Unfortunately I could not make it to the last probability theory lecture and now I am reading through the notes and have some troubles understanding what is going on.
So we defined Brownian motion as a stochastic process on $[0,\infty)$ such that
1.) $t \mapsto X_t(\omega)$ is a.s. continuous 2.) $X_t$ has stationary $X_{t_i}-X_{t_{i-1}} \sim N(0,t_i-t_{i-1})$ and independent increments where $X_t \sim N(0,t).$
Now, we are following the book "Continuous Time Markov Processes" and I refer to the beginning of Chapter 1.7.
It says: It is most convenient in the case of Brownian motion to take the probability space $\Omega$ to be the space $C[0,\infty)$ of all continuous functions $\omega(.)$ on $[0,\infty).$ This choice is natural because Brownian paths are continuous. The process is defined by $X(t,\omega) = \omega(t).$
The $\sigma$- algebra $F$ is taken to be the smallest one for which the projection $\omega \mapsto \omega(t)$ is measurable for each $t$. Rather than having one probability measue on $(\Omega,F)$ we now have a family $(P^x)$ of probability measures indexed by $x \in \mathbb{R}$. The probability measure is the distribution of $x+B(.),$ where $B$ is standard Brownian motion.

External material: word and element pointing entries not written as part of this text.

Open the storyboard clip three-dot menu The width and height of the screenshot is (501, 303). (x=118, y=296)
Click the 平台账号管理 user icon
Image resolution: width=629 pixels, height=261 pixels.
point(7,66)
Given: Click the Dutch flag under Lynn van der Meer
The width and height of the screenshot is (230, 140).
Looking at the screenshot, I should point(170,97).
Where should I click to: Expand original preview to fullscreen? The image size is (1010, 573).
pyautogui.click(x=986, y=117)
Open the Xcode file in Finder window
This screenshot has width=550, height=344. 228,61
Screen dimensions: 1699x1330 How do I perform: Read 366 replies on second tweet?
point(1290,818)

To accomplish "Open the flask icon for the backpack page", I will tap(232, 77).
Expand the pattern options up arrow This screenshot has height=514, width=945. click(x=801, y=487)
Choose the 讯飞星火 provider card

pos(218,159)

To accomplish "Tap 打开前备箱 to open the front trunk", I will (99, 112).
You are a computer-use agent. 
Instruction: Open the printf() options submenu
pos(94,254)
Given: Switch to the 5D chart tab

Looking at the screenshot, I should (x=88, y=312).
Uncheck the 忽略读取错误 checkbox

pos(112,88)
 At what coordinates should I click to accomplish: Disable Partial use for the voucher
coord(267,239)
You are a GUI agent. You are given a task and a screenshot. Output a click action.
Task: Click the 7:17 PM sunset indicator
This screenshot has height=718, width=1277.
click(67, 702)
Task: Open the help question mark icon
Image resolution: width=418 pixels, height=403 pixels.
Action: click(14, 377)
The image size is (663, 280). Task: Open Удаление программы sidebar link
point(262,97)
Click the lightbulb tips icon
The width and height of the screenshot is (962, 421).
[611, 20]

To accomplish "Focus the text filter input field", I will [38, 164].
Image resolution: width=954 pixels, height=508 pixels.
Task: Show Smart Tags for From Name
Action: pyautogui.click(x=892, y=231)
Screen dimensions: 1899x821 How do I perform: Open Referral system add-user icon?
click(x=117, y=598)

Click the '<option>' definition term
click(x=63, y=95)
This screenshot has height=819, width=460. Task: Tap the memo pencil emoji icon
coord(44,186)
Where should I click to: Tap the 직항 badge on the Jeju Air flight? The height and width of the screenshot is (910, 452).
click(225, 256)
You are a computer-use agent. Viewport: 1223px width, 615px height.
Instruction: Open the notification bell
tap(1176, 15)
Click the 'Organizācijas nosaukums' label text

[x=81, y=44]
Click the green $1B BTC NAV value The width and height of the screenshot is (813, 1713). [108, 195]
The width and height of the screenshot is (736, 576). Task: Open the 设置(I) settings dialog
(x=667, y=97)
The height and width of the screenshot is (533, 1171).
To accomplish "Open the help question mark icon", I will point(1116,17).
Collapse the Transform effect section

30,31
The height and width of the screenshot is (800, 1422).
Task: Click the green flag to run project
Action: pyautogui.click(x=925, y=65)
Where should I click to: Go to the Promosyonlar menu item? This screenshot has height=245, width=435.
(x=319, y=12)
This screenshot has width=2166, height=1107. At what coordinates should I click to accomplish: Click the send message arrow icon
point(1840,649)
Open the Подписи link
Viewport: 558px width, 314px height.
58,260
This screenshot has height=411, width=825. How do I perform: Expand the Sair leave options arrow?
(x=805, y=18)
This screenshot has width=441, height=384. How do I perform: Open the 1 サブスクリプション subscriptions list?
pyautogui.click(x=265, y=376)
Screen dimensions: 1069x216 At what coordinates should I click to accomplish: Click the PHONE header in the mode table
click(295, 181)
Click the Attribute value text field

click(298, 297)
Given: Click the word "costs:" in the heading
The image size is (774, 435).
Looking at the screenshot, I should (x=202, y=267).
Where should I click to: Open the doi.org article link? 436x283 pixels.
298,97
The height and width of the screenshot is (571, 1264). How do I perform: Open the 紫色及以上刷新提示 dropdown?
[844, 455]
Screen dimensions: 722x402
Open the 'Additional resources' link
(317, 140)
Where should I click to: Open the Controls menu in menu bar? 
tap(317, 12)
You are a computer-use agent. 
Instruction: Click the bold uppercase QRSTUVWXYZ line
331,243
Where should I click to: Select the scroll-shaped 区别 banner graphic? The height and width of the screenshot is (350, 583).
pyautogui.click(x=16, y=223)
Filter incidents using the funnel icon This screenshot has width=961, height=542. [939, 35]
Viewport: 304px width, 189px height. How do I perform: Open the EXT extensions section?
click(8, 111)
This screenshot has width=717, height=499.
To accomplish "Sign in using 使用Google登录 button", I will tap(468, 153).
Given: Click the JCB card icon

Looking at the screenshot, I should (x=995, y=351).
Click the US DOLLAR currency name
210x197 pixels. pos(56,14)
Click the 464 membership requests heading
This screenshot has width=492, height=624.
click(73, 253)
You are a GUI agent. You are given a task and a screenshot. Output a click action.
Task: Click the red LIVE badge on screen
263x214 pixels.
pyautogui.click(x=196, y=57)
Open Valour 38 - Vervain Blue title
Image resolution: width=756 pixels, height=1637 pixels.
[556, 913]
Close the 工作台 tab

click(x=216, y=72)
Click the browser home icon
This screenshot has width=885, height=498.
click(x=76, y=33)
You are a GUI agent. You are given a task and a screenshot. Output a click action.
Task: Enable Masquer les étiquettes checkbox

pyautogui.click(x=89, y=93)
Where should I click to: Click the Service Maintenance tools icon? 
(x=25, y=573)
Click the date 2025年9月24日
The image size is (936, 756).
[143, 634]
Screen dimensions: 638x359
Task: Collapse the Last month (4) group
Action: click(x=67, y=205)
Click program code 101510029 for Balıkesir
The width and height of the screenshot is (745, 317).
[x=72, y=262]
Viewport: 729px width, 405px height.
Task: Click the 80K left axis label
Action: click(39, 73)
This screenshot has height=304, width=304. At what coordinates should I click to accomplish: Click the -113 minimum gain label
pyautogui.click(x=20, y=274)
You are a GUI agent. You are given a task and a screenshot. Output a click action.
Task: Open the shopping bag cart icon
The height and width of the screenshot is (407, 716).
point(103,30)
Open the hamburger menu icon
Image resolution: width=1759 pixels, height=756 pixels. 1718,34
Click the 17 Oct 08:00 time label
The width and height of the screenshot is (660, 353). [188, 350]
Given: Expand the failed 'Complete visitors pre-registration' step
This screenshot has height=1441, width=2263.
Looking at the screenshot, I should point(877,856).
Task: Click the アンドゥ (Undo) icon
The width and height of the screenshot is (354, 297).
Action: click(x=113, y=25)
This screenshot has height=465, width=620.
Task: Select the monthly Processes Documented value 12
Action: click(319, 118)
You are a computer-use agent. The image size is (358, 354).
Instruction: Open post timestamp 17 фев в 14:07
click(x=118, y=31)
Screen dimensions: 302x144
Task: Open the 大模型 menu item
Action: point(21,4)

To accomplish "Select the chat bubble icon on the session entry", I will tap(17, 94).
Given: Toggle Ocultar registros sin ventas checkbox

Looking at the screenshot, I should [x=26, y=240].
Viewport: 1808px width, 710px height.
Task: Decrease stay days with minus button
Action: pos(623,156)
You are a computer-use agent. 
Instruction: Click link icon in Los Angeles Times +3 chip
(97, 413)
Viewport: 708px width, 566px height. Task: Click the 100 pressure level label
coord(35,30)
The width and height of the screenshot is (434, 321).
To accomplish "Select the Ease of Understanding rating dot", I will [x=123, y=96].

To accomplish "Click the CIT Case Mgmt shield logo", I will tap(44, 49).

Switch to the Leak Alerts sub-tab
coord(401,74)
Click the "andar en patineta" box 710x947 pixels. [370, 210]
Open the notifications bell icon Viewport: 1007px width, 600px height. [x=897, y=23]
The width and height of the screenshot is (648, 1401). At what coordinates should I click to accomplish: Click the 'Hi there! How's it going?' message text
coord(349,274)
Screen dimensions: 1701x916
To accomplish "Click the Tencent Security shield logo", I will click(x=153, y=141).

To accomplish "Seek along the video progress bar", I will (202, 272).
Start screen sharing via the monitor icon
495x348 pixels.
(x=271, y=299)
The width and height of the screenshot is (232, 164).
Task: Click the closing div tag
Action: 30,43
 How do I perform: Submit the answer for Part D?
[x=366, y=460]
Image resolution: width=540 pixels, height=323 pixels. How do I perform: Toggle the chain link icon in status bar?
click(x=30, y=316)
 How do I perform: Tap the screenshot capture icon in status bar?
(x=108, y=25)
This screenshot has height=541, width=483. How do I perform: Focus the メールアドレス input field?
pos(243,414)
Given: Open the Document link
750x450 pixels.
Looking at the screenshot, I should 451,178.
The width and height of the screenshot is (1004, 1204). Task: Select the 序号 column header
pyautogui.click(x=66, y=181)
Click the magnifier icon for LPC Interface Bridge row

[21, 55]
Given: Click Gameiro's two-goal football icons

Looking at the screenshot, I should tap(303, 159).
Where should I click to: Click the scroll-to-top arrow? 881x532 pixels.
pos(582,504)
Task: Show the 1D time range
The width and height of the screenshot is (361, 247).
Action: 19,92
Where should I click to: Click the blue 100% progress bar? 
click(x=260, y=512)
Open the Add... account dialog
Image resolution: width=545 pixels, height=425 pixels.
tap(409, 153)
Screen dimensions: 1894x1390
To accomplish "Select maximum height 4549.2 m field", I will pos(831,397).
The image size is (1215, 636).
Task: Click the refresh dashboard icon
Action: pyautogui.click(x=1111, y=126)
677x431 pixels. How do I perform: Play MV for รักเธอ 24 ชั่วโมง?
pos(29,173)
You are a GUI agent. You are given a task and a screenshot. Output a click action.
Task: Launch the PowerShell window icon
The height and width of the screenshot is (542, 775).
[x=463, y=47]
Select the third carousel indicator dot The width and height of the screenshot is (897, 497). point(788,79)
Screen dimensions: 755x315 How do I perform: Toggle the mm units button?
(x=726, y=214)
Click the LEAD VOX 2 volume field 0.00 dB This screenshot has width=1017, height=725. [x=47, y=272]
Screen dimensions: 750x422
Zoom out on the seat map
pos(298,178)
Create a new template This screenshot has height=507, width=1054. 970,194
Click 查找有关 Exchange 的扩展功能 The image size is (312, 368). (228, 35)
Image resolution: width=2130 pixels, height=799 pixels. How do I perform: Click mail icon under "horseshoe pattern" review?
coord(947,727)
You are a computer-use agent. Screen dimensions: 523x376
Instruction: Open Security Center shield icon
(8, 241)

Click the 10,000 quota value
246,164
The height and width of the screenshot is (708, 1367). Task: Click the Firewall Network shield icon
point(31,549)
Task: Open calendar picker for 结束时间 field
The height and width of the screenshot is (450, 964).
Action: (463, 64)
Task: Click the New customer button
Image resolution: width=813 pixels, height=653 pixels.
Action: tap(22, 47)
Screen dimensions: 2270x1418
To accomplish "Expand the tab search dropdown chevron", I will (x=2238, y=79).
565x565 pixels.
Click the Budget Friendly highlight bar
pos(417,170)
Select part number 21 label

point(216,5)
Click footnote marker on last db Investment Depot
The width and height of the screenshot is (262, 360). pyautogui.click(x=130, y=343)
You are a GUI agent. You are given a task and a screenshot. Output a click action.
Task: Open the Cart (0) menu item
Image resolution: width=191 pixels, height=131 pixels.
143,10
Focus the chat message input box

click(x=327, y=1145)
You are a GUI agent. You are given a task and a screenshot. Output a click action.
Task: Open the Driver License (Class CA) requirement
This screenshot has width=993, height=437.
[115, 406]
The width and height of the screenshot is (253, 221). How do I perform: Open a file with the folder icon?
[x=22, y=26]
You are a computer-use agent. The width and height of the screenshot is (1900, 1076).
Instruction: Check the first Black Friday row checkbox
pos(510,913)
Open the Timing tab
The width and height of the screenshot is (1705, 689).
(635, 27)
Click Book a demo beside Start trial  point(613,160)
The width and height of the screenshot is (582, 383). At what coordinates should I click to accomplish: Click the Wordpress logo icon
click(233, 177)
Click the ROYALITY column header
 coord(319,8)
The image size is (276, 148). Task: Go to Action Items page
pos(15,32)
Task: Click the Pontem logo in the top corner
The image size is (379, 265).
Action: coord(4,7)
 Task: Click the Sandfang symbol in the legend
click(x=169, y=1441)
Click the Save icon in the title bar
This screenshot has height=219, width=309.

This is all a little bit confusing to me. So far I regarded Brownian motion as a map $X: \Omega \rightarrow \big(C[0,\infty), B(C[0,\infty))\big)$ where $B$ is the Borel sigma algebra on $C[0,\infty)$ and $\Omega$ was a space that I did not really care about.
But now they seem to be changing $\Omega$ which is fairly bizarre to me. Does anybody understand what they want to do and from where to where (in particular equipped with which sigma algebra and measures) they want the brownian motion to go? As it could still be that they want to denote something different with omega, I wanted to ask the experts here.